Take Our Quiz: Is It Tax Deductible?

Maybe. If you have a tax-qualified long-term-care insurance policy, you may be able to deduct a portion of your premiums as a medical expense. (Most traditional long-term-care policies qualify, but ask your insurer.) You can deduct eligible out-of-pocket medical expenses only if you itemize your deductions, and then only the portion of medical expenses that is more than 10% of your adjusted gross income (7.5% if you are 65 or older). For example, if you're 50 years old and your adjusted gross income is $50,000, you can deduct eligible out-of-pocket medical expenses above $5,000.

The amount that counts toward the deduction for long-term-care policies is based on your age. If you're 40 or younger, you can count up to $380 you paid in qualified long-term-care premiums in 2015. You can count up to $710 if you’re 41 to 50, $1,430 if you're 51 to 60, $3,800 if you’re 61 to 70, and $4,750 if you're 71 or older (the amount that qualifies is slightly higher for 2016). These limits are for each person, so a couple filing jointly can each count the premiums they paid up to the limit for their ages.

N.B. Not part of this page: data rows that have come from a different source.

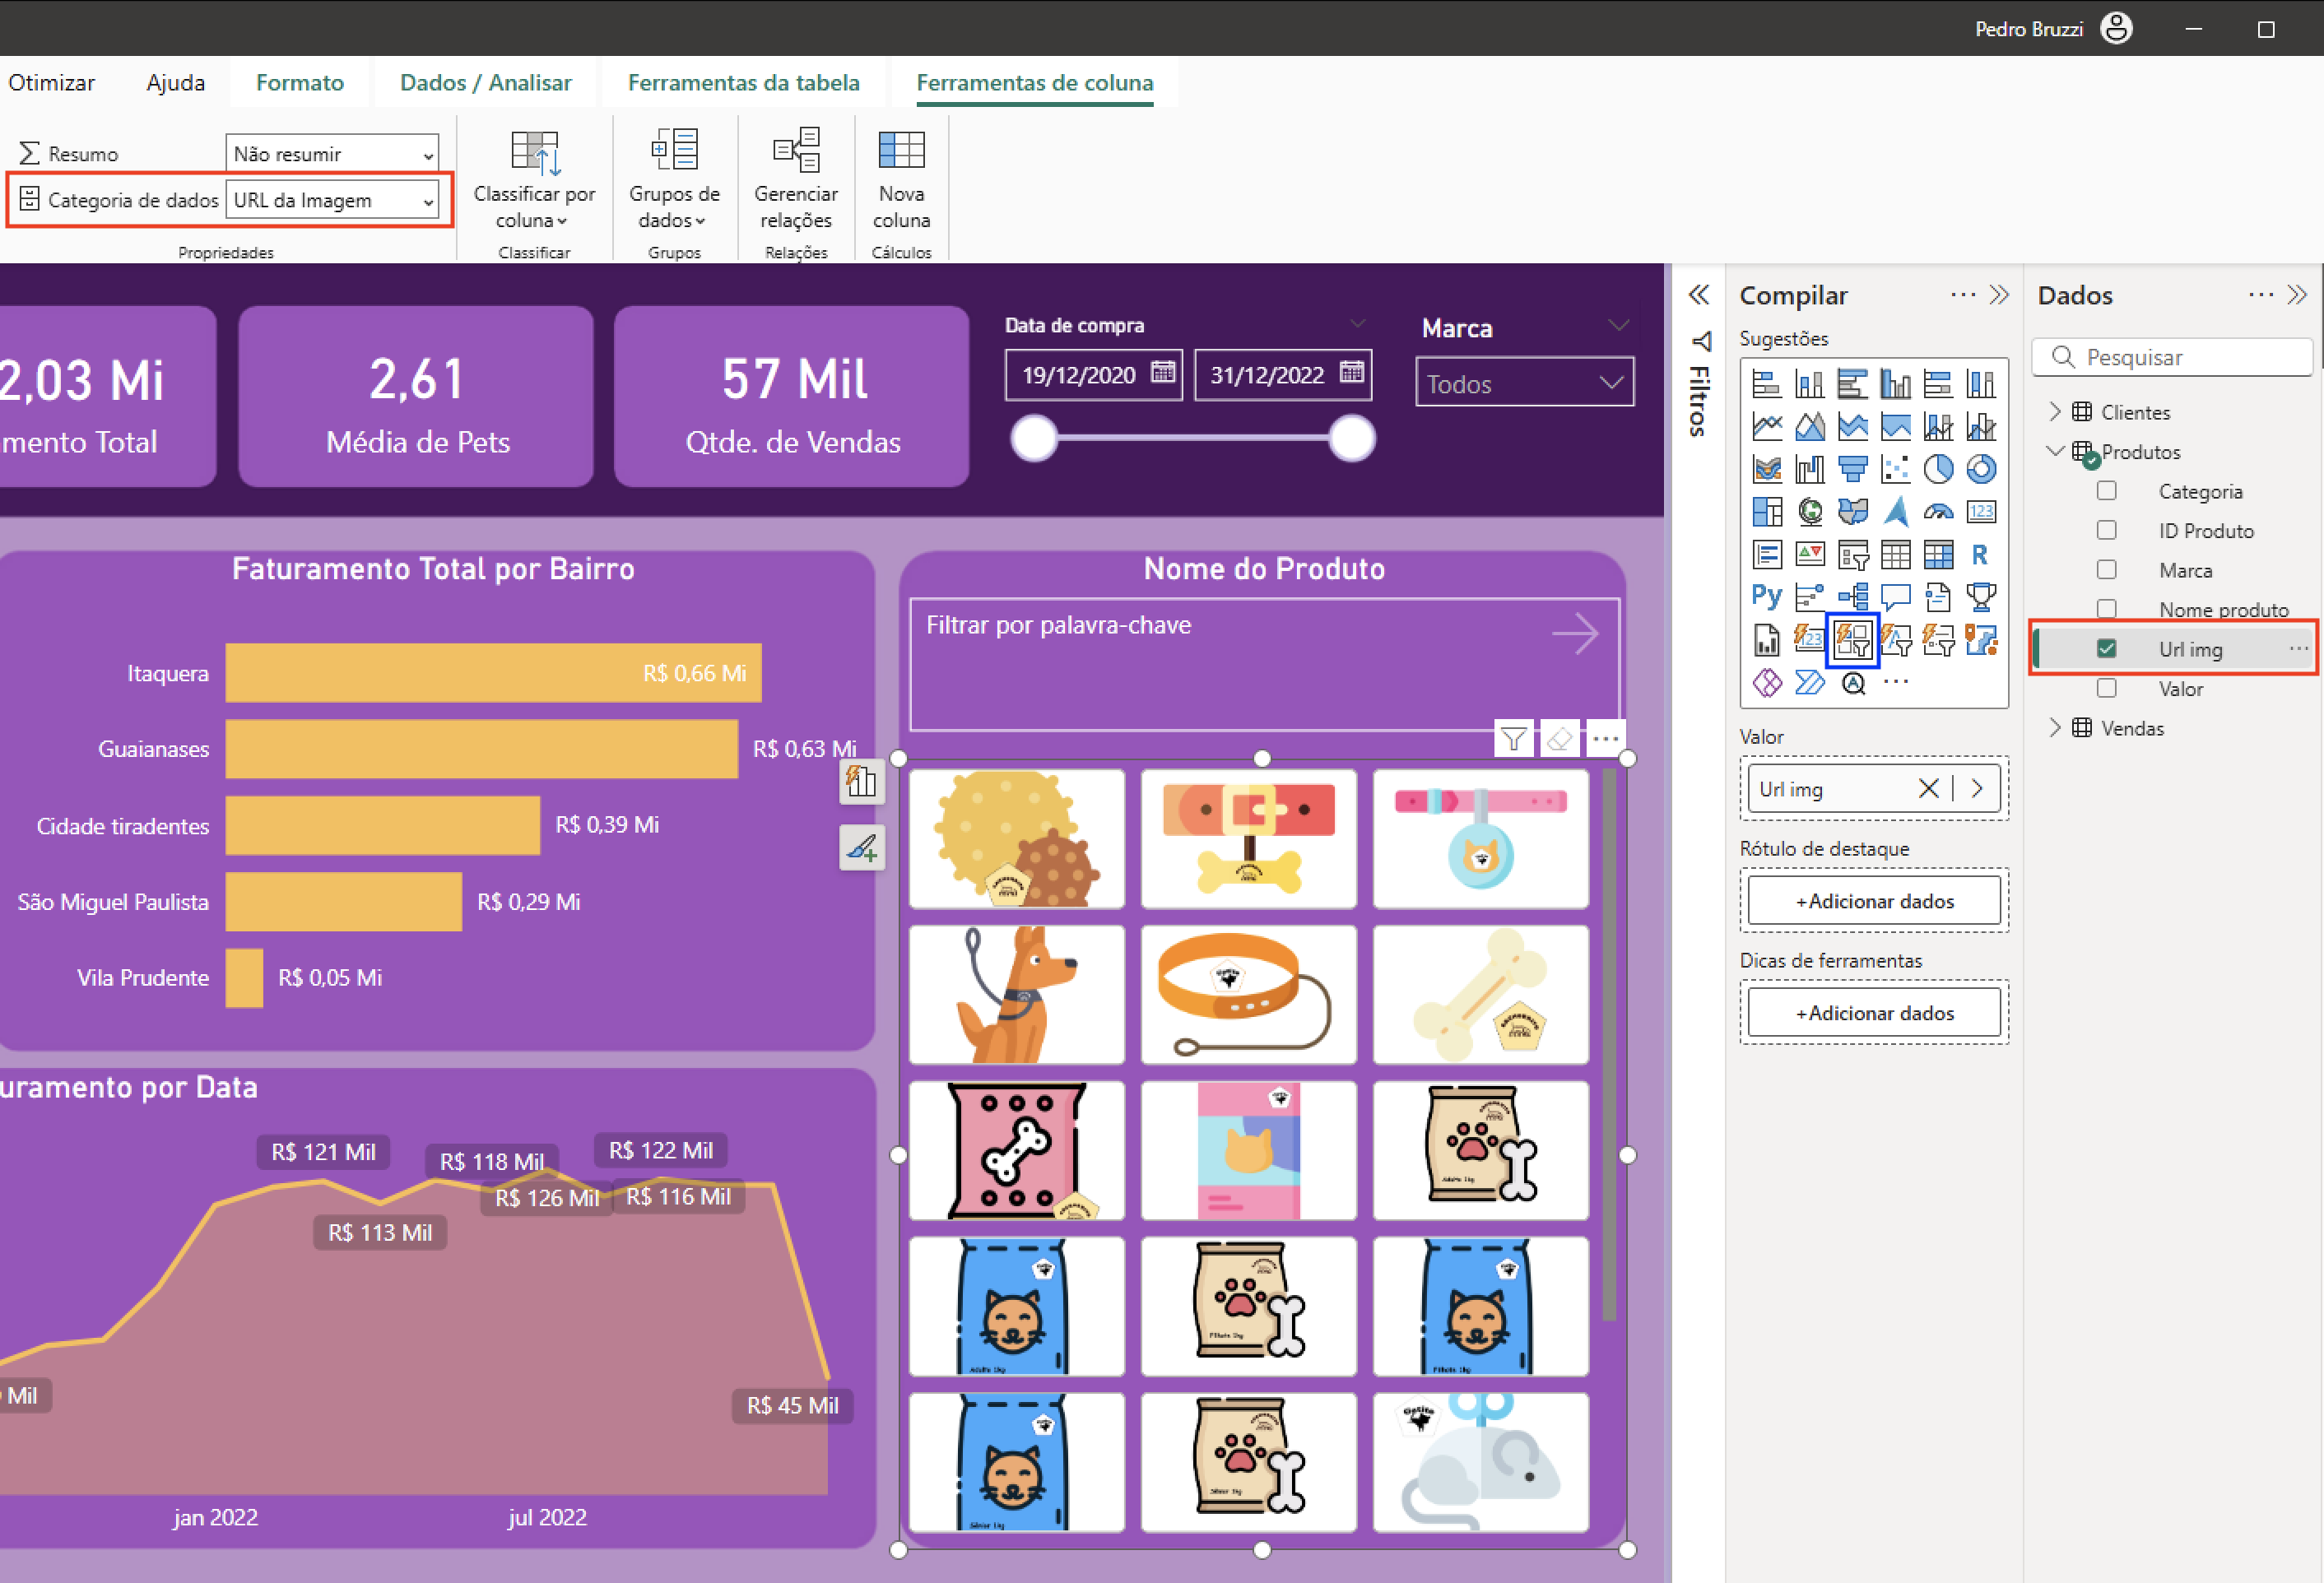This screenshot has height=1583, width=2324.
Task: Click Adicionar dados under Rótulo de destaque
Action: (1874, 901)
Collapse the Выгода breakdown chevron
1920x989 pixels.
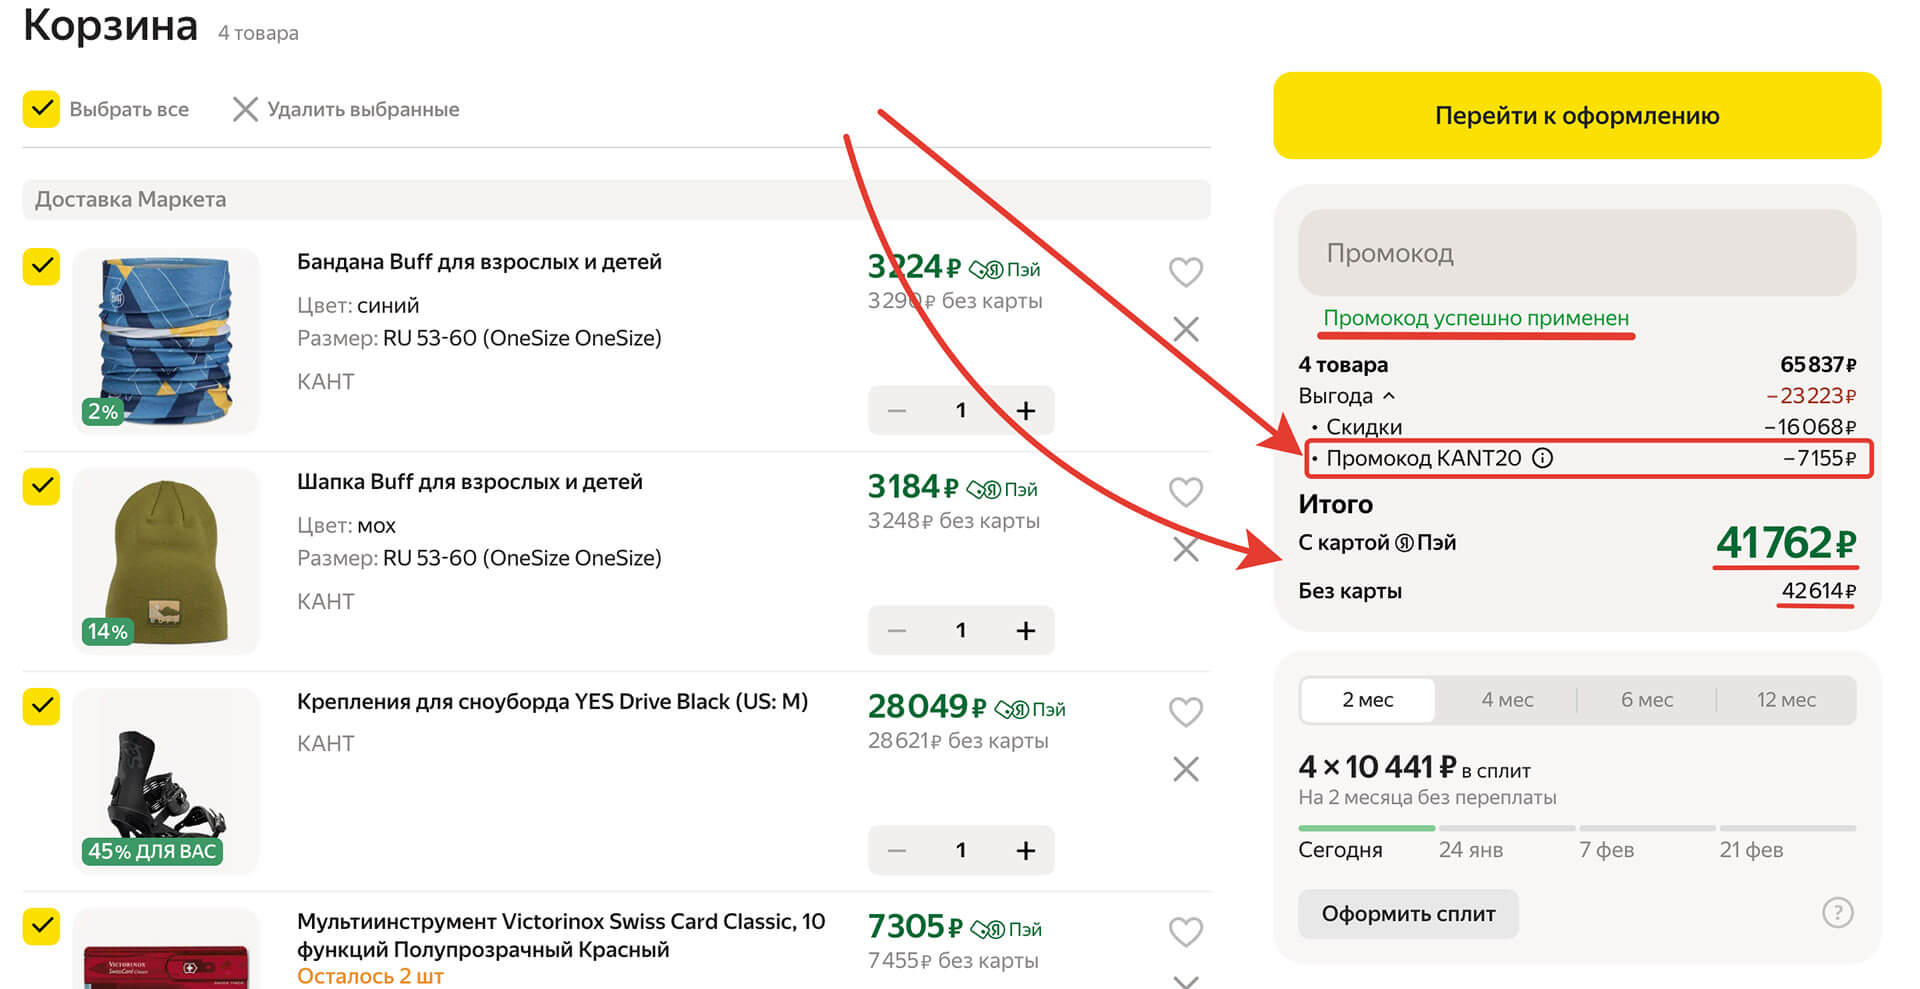1389,396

Many out-of-pocket medical and dental expenses count toward the medical expense deduction. See IRS Publication 502, Medical and Dental Expenses, for a list of eligible expenses. You can include expenses you paid for yourself, your spouse and your dependents. You can’t count any portion of the medical expenses that have been reimbursed by insurance or by tax-free withdrawals from a health savings account or a flexible-spending account.